From this fascination has sprung an entire cocktail menu for Tippling Club, one based on common aromas. The new menu, Sensorium, is a collaboration with chef-owner Ryan Clift and International Flavors and Fragrances (IFF).

To showcase the inspiration behind Sensorium, Joe created a cocktail just for us—one based on the sights and smells of the Singaporean hawker centre. It’s a place he has a special fondness for, and even tells us, “I love xiao long baos!”

This drink, which brings together the flavours of rum, coconut, gula melaka (palm sugar) and espresso, is meant to translate the familiar kopi peng, a local style of coffee that plenty of us can’t live without.

Add all ingredients into a cocktail shaker, shake, and strain it over ice in a kopi bag.

The imagination behind this Singaporean cocktail is the same driving force behind all of Sensorium. The Sensorium menu is presented as an array of “perfume samples,” each of which describe an aroma like Jasmine or Caramel.

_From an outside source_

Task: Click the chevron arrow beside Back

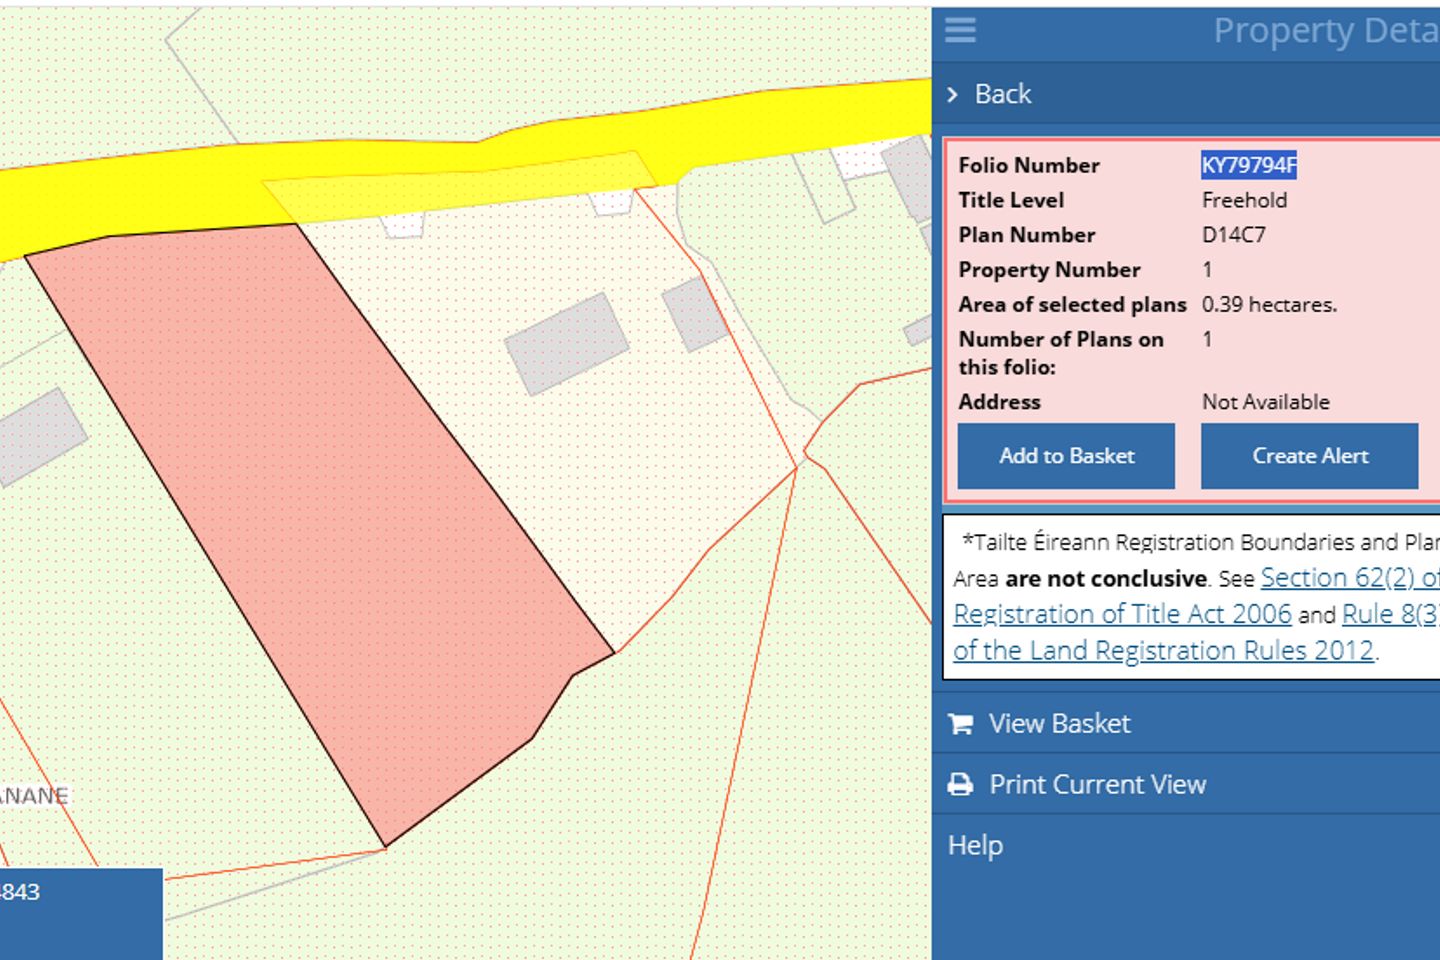Action: pos(952,95)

You then pick them up to sniff before picking your drink according to the scent you like or are curious about.

Anyone who’s been to this bar will know that even when it was helmed by Kamil Foltan, the previous head bartender, limits have always been tested. And this time is no different.

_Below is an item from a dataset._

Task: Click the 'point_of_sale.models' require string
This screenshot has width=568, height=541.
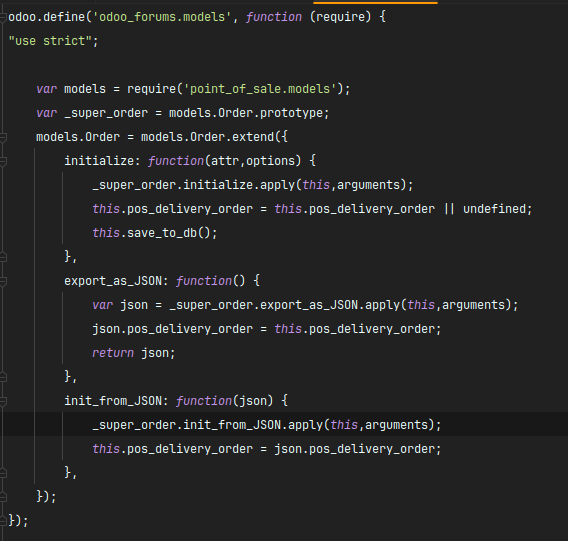Action: [260, 89]
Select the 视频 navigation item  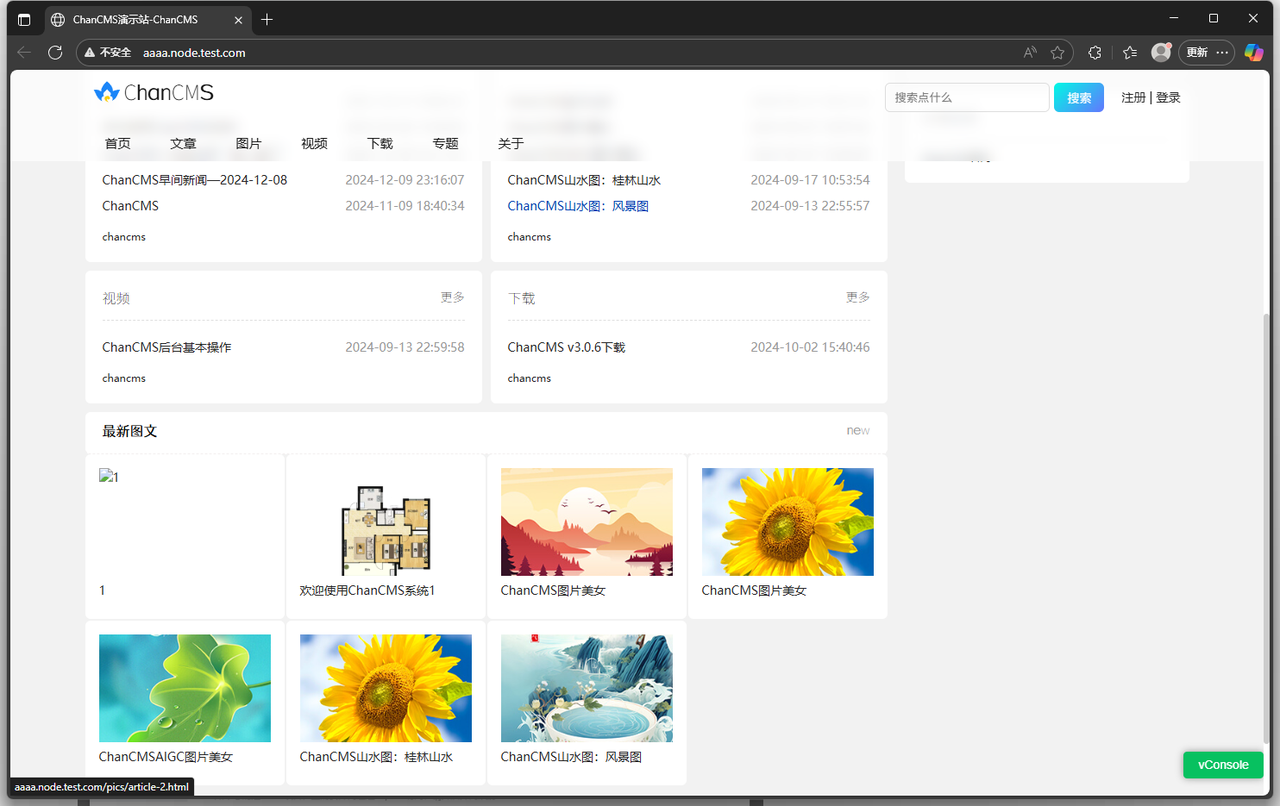314,143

Joe has been in hospitality for about 11 years now, and when his travels brought him to Singapore, he managed to land a gig at Tippling Club as its head bartender. It was then that an opportunity to transform the cocktail menu presented itself.

“We wanted to create drinks that are little bit unexpected,” Joe says. “When Ryan asked if I had any ideas for new cocktails, it turned out we both wanted to work with aromas. After all, they’re a very central part of how we experience flavour. From there, we eventually decided to work with the concept of memory triggers.”

Rain.

Coming from a background in graphic design and contemporary art, the concept for Sensorium feels like a natural direction for Joe. He tells us that he’s always been creative as a child—he was always drawing or painting—and so the impulse to communicate stories through cocktails was very much spontaneous.

Even then, it hasn’t been a process free of challenges. When working with IFF to develop the various aromas, they would be presented with 5 or 6 samples for each one. They would then have to work with each to develop them, and then figure out which worked best.

The biggest challenge by far, was the presentation.

“It took us a couple of weeks to work through the kinks, to make sure guests wouldn’t wait too long, understood the concepts, things like that,” Joe said.

Caramel.

Conceptually, the Sensorium menu nails it.

Rain, for instance, was born from Joe’s experience of the relentless rainy season in Manchester. Grass and Forest invoke the scents of nature and fresh pine from back in his hometown, and Campfire is reminiscent of nights spent huddled around—you guessed it—a toasty campfire.

These drinks are meant to awaken similar memories in us. Because our relationship with smell tends to be quite sentimental, the gap between your chosen aroma and its corresponding cocktail creates a space for a new kind of connection with that memory.

It also becomes a conversation, one that now goes beyond just the taste and look of a drink. For customers who expect more than just a tasty drink and casual banter with the bartender, this hits the spot.

The perfume samples are free for you to take home too, so you can throw them in a bag, and “re-discover” them at a later date.

Sensorium's 'perfume sample' menu.

At this point, it’s been about 3 or 4 months since the launch of Sensorium, and Joe is looking to change a few of the fragrances currently on the menu. He also tells us that he draws a lot of inspiration from Singapore’s hawker centres, which have exposed him to Asian flavours that he wasn’t fully aware of before.

So perhaps we can look forward to something to do with wok hei and Indian rojak one day?